The fact that these elements span $k(x)$ follows from partial fraction decomposition.
To verify linear independence, first note that we cannot have $$p(x) = \frac{f(x)}{g(x)}$$ with $p$, $f$, and $g$ polynomials, $\gcd(f,g)=1$, and $g\notin k$ (this is just unique factorization in $k(x)$). Given a linear combination equal to $0$, equating the "polynomial part" and the "rational function part" shows they are both zero; the polynomial part being zero means all coefficients are equal to $0$. So you are reduced to verifying that the "rational function" part is independent.

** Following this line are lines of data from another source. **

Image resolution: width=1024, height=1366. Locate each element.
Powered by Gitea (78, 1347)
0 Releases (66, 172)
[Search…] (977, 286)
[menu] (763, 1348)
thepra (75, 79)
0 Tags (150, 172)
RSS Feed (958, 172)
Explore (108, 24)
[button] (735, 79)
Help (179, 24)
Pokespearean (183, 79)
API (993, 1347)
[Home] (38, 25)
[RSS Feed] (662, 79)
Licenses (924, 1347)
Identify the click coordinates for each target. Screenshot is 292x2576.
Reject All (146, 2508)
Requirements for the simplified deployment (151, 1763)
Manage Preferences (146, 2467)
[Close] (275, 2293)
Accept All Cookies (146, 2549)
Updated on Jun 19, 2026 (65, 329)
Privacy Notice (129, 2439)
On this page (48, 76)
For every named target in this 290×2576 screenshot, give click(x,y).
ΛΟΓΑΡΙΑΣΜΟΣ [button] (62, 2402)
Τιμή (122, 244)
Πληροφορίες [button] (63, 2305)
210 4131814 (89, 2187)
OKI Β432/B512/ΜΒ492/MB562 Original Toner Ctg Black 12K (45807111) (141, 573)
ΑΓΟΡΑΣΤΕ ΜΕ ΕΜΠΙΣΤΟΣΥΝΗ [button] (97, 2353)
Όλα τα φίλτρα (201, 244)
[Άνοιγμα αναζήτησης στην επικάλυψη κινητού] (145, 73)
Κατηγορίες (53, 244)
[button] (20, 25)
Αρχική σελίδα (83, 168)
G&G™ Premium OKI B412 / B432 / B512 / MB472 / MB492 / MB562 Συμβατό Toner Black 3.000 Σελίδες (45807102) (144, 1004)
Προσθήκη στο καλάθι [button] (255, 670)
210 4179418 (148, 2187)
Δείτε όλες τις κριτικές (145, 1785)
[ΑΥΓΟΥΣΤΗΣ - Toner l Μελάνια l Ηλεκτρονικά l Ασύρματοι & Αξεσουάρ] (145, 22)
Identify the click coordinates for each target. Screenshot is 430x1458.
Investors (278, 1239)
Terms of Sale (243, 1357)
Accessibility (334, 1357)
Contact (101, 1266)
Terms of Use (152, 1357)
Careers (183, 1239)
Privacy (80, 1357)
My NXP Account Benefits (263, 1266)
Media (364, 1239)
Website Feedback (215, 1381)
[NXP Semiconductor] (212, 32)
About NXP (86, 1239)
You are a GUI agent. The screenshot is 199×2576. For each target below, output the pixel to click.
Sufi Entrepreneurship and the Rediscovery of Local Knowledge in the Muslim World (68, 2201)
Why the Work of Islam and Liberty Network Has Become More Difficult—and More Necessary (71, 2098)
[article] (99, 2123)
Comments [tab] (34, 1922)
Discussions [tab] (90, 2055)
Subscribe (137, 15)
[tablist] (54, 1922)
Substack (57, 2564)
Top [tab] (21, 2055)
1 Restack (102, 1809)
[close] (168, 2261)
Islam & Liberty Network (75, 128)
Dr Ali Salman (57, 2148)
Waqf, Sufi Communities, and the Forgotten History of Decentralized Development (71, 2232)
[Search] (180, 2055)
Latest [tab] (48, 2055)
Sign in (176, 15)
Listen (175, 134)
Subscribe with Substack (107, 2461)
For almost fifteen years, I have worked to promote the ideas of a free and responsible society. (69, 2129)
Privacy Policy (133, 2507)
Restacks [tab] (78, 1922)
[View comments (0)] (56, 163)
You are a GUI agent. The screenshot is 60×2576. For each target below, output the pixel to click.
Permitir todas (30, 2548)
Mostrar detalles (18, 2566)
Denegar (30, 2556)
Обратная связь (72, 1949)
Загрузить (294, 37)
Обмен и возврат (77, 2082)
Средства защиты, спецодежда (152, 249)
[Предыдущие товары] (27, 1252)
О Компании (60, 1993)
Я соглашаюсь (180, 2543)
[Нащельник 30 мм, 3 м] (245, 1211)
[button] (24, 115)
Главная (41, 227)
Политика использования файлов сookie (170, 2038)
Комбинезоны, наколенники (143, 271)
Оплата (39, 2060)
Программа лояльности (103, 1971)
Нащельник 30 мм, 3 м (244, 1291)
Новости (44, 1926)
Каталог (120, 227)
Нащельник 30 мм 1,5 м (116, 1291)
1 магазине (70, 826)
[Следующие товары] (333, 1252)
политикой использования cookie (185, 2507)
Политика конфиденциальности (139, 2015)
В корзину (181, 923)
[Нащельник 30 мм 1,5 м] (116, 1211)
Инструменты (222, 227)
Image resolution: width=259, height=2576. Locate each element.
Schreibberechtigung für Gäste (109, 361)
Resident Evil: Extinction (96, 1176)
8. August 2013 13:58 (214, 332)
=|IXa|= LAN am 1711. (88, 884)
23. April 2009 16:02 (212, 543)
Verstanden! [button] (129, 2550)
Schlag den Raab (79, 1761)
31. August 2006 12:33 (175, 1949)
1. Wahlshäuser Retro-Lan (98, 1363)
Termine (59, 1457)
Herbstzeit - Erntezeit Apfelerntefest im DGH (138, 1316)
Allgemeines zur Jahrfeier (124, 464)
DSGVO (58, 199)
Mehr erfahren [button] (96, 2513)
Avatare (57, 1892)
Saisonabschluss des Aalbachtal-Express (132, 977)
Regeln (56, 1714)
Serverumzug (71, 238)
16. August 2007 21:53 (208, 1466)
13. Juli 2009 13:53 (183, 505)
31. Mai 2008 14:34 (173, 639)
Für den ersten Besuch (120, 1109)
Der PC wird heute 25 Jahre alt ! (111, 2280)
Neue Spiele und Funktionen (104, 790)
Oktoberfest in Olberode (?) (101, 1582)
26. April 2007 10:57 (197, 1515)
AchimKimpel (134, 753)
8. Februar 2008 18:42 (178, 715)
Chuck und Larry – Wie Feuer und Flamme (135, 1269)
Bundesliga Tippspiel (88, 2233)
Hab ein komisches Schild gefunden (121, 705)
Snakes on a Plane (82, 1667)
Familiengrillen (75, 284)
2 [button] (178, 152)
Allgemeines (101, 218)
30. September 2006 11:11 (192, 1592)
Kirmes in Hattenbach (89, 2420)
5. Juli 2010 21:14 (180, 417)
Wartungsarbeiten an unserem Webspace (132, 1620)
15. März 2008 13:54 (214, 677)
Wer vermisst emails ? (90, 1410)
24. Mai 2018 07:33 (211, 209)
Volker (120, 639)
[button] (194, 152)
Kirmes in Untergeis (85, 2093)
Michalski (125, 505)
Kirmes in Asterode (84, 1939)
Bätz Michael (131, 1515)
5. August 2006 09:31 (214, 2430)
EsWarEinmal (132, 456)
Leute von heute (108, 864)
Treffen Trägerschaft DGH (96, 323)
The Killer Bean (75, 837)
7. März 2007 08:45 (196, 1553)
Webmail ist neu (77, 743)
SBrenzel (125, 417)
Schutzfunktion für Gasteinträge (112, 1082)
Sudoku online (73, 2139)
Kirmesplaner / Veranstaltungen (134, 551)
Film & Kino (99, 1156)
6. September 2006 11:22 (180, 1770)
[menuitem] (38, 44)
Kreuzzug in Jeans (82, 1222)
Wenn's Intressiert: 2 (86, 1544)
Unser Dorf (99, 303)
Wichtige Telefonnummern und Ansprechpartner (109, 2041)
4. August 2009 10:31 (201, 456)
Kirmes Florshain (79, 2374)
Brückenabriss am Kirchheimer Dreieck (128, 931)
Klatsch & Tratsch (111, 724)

Then can rewrite this part as a sum of the form $$\frac{f_1(x)}{(p_1(x))^{n_1}} + \cdots + \frac{f_k(x)}{(p_k(x))^{n_k}}$$ where $p_1,\ldots,p_k$ are pairwise distinct monic irreducibles, and $\deg(f_i)\lt n_i\deg(p_i)$. Going to an algebra closure and evaluating the numerators you get at roots of the $p_i$ easily yield that $f_i(x)=0$ for all $i$. This reduces to the case of fractions in which the denominators are all powers of the same monic irreducible, which is straightforward.